Passage provided
::::::::
6 December, 2022
Sisters Inside is calling for a moratorium on the development of all youth detention facilities nationwide and a national debate on the future of existing centres.
As part of its End Toxic Prisons – Blow up the Pipeline campaign, Sisters Inside is expanding the scope of its demands for an end to youth prisons to include not just the Queensland Government’s proposal to built a new youth prison but also the Tasmanian Government’s commitment to creating ‘therapeutic custodial centres’.
The Tasmanian Government announced earlier this year it would close the Ashley Youth Detention Centre by 2024 replacing it, the Government said, with a system guided by public health approaches that strengthened support for children and their families.
‘The development of institutions to replace a previous institution described by young people as a ‘kindergarten for the adult prison’ is a transitional measure that continues to fail in providing real care for incarcerated children,’ Sisters Inside CEO Debbie Kilroy said.
‘We need to reimagine the future for children who become part of the current system and the only way we can do that is to abolish prisons. No child should be behind bars ever.’
Ms Kilroy said Australian governments could draw on existing programs and policies being used internationally to develop alternative support for young people centred on opportunity and dignity.
‘I have lived experience. I wasn’t criminalised for committing a criminal act, I was criminalised for truancy. I knew as a kid the criminal punishment system didn’t do anything to help me, it was just a system to contain and cage me for a while,’ Ms Kilroy said.
::::::::
Recorded information

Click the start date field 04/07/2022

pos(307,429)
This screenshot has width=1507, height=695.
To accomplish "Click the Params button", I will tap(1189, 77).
::::::::
Directions for this task
Please continue the text about Sisters Inside's call for a moratorium on youth detention facilities, picking up after its final sentence. The data plays no part in this work.

Answer to the problem
‘Government can re-brand the cages as therapeutic environments but until we abolish the framework currently in place, we will only get the same outcomes; traumatised children who ultimately end up in our adult prisons.’
Ms Kilroy urged government to introduce inclusive support models like those being used internationally.
‘We need to take a power with approach, not power over. We need to reverse the power relationships that exist in the current system and place young people in the driver’s seat. We need to work alongside young people, many of whom have previously experienced little power in their lives.’
Ms Kilroy said Tasmanian Government’s Youth Justice Blueprint 2022-2023 highlighted a 10-year plan of an increasingly incarcerated society.
‘The reform only considers institutional violence to a minor extent, further justifying state surveillance of vulnerable children and will continue to give reason to incarcerate and isolate children from their families, community and support,’ she said.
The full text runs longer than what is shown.